• _Problem description_: Copy the records out again in full, keeping them identical.
━━━━
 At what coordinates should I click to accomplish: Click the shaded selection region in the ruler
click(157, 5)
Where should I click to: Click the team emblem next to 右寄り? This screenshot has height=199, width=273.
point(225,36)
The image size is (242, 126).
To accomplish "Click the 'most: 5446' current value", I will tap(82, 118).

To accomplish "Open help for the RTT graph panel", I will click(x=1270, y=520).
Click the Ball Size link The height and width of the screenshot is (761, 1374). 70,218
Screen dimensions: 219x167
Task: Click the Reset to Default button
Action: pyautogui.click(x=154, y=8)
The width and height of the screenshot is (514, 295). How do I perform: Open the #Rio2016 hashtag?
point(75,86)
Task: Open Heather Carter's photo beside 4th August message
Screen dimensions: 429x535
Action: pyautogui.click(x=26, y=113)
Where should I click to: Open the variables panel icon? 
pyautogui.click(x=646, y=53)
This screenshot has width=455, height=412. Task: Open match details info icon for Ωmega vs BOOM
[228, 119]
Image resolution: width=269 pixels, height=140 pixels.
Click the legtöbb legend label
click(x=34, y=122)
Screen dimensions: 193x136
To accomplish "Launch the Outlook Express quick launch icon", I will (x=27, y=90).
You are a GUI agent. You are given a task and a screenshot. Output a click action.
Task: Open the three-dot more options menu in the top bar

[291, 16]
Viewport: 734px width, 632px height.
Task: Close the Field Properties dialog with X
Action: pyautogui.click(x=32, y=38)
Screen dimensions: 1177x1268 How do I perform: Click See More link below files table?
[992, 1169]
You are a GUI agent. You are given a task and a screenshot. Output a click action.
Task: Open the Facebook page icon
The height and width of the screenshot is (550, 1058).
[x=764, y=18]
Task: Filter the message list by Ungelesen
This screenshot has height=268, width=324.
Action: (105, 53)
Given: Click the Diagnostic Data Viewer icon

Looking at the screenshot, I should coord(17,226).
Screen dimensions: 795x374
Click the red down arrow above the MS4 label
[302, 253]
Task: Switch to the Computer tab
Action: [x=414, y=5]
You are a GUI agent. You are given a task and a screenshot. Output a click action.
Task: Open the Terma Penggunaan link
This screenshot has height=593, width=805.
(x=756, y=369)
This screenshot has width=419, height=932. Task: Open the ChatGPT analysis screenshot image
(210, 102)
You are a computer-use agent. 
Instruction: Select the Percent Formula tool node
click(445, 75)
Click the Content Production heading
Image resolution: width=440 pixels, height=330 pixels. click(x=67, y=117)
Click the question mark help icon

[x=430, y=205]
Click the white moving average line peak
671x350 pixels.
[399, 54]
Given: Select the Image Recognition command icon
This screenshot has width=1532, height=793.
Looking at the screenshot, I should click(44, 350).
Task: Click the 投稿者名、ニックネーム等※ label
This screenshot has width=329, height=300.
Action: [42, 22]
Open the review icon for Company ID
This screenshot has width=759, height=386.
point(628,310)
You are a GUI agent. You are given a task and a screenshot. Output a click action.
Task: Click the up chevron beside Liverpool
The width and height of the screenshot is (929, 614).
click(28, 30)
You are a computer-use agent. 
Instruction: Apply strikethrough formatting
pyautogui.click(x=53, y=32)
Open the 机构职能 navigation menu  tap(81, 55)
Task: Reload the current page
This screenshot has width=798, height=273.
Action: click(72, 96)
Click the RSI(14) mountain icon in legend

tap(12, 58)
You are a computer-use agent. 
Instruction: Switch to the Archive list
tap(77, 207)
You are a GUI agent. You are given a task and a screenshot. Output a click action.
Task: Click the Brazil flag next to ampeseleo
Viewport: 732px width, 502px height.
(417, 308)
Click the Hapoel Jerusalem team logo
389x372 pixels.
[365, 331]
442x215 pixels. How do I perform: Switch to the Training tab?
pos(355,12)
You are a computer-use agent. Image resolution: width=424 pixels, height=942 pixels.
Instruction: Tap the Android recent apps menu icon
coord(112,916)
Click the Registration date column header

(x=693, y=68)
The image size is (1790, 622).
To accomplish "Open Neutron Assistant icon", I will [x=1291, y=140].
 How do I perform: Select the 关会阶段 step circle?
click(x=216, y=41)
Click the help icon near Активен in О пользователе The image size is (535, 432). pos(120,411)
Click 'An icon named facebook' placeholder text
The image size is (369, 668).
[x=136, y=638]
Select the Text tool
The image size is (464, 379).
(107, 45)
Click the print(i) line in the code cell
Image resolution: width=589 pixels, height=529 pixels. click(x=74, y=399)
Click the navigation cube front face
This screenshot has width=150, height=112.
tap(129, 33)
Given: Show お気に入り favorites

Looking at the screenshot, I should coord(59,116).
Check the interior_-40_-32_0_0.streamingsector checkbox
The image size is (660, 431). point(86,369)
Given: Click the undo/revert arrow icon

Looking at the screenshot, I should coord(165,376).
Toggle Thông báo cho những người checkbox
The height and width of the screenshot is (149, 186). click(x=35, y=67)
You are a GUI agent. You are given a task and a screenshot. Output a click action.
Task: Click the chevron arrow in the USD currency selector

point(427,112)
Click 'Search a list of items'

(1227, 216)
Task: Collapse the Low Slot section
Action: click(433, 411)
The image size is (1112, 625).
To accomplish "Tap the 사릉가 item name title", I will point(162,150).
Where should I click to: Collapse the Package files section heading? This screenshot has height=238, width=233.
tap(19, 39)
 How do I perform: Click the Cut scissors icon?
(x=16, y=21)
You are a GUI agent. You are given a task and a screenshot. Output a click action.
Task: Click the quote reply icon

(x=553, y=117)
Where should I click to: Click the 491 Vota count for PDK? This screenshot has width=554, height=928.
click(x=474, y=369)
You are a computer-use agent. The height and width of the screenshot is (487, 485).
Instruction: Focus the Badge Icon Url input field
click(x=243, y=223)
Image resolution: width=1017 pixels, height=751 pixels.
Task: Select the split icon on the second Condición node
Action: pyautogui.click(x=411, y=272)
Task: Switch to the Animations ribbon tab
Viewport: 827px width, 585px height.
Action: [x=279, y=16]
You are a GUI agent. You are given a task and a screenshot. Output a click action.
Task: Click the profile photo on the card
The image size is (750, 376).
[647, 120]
━━━━
• _Result for this exercise_:
 At what coordinates should I click to accomplish: Click the shaded selection region in the ruler
click(157, 5)
Where should I click to: Click the team emblem next to 右寄り? This screenshot has height=199, width=273.
point(225,36)
The image size is (242, 126).
To accomplish "Click the 'most: 5446' current value", I will tap(82, 118).

To accomplish "Open help for the RTT graph panel", I will click(x=1270, y=520).
Click the Ball Size link The height and width of the screenshot is (761, 1374). 70,218
Screen dimensions: 219x167
Task: Click the Reset to Default button
Action: pyautogui.click(x=154, y=8)
The width and height of the screenshot is (514, 295). How do I perform: Open the #Rio2016 hashtag?
point(75,86)
Task: Open Heather Carter's photo beside 4th August message
Screen dimensions: 429x535
Action: pyautogui.click(x=26, y=113)
Where should I click to: Open the variables panel icon? 
pyautogui.click(x=646, y=53)
This screenshot has width=455, height=412. Task: Open match details info icon for Ωmega vs BOOM
[228, 119]
Image resolution: width=269 pixels, height=140 pixels.
Click the legtöbb legend label
click(x=34, y=122)
Screen dimensions: 193x136
To accomplish "Launch the Outlook Express quick launch icon", I will (x=27, y=90).
You are a GUI agent. You are given a task and a screenshot. Output a click action.
Task: Open the three-dot more options menu in the top bar

[291, 16]
Viewport: 734px width, 632px height.
Task: Close the Field Properties dialog with X
Action: pyautogui.click(x=32, y=38)
Screen dimensions: 1177x1268 How do I perform: Click See More link below files table?
[992, 1169]
You are a GUI agent. You are given a task and a screenshot. Output a click action.
Task: Open the Facebook page icon
The height and width of the screenshot is (550, 1058).
[x=764, y=18]
Task: Filter the message list by Ungelesen
This screenshot has height=268, width=324.
Action: (105, 53)
Given: Click the Diagnostic Data Viewer icon

Looking at the screenshot, I should coord(17,226).
Screen dimensions: 795x374
Click the red down arrow above the MS4 label
[302, 253]
Task: Switch to the Computer tab
Action: [x=414, y=5]
You are a GUI agent. You are given a task and a screenshot. Output a click action.
Task: Open the Terma Penggunaan link
This screenshot has height=593, width=805.
(x=756, y=369)
This screenshot has width=419, height=932. Task: Open the ChatGPT analysis screenshot image
(210, 102)
You are a computer-use agent. 
Instruction: Select the Percent Formula tool node
click(445, 75)
Click the Content Production heading
Image resolution: width=440 pixels, height=330 pixels. click(x=67, y=117)
Click the question mark help icon

[x=430, y=205]
Click the white moving average line peak
671x350 pixels.
[399, 54]
Given: Select the Image Recognition command icon
This screenshot has width=1532, height=793.
Looking at the screenshot, I should click(44, 350).
Task: Click the 投稿者名、ニックネーム等※ label
This screenshot has width=329, height=300.
Action: [42, 22]
Open the review icon for Company ID
This screenshot has width=759, height=386.
point(628,310)
You are a GUI agent. You are given a task and a screenshot. Output a click action.
Task: Click the up chevron beside Liverpool
The width and height of the screenshot is (929, 614).
click(28, 30)
You are a computer-use agent. 
Instruction: Apply strikethrough formatting
pyautogui.click(x=53, y=32)
Open the 机构职能 navigation menu  tap(81, 55)
Task: Reload the current page
This screenshot has width=798, height=273.
Action: click(72, 96)
Click the RSI(14) mountain icon in legend

tap(12, 58)
You are a computer-use agent. 
Instruction: Switch to the Archive list
tap(77, 207)
You are a GUI agent. You are given a task and a screenshot. Output a click action.
Task: Click the Brazil flag next to ampeseleo
Viewport: 732px width, 502px height.
(417, 308)
Click the Hapoel Jerusalem team logo
389x372 pixels.
[365, 331]
442x215 pixels. How do I perform: Switch to the Training tab?
pos(355,12)
You are a computer-use agent. Image resolution: width=424 pixels, height=942 pixels.
Instruction: Tap the Android recent apps menu icon
coord(112,916)
Click the Registration date column header

(x=693, y=68)
The image size is (1790, 622).
To accomplish "Open Neutron Assistant icon", I will [x=1291, y=140].
 How do I perform: Select the 关会阶段 step circle?
click(x=216, y=41)
Click the help icon near Активен in О пользователе The image size is (535, 432). pos(120,411)
Click 'An icon named facebook' placeholder text
The image size is (369, 668).
[x=136, y=638]
Select the Text tool
The image size is (464, 379).
(107, 45)
Click the print(i) line in the code cell
Image resolution: width=589 pixels, height=529 pixels. click(x=74, y=399)
Click the navigation cube front face
This screenshot has width=150, height=112.
tap(129, 33)
Given: Show お気に入り favorites

Looking at the screenshot, I should coord(59,116).
Check the interior_-40_-32_0_0.streamingsector checkbox
The image size is (660, 431). point(86,369)
Given: Click the undo/revert arrow icon

Looking at the screenshot, I should coord(165,376).
Toggle Thông báo cho những người checkbox
The height and width of the screenshot is (149, 186). click(x=35, y=67)
You are a GUI agent. You are given a task and a screenshot. Output a click action.
Task: Click the chevron arrow in the USD currency selector

point(427,112)
Click 'Search a list of items'

(1227, 216)
Task: Collapse the Low Slot section
Action: click(433, 411)
The image size is (1112, 625).
To accomplish "Tap the 사릉가 item name title", I will point(162,150).
Where should I click to: Collapse the Package files section heading? This screenshot has height=238, width=233.
tap(19, 39)
 How do I perform: Click the Cut scissors icon?
(x=16, y=21)
You are a GUI agent. You are given a task and a screenshot. Output a click action.
Task: Click the quote reply icon

(x=553, y=117)
Where should I click to: Click the 491 Vota count for PDK? This screenshot has width=554, height=928.
click(x=474, y=369)
You are a computer-use agent. The height and width of the screenshot is (487, 485).
Instruction: Focus the Badge Icon Url input field
click(x=243, y=223)
Image resolution: width=1017 pixels, height=751 pixels.
Task: Select the split icon on the second Condición node
Action: pyautogui.click(x=411, y=272)
Task: Switch to the Animations ribbon tab
Viewport: 827px width, 585px height.
Action: [x=279, y=16]
You are a GUI agent. You are given a task and a screenshot. Output a click action.
Task: Click the profile photo on the card
The image size is (750, 376).
[647, 120]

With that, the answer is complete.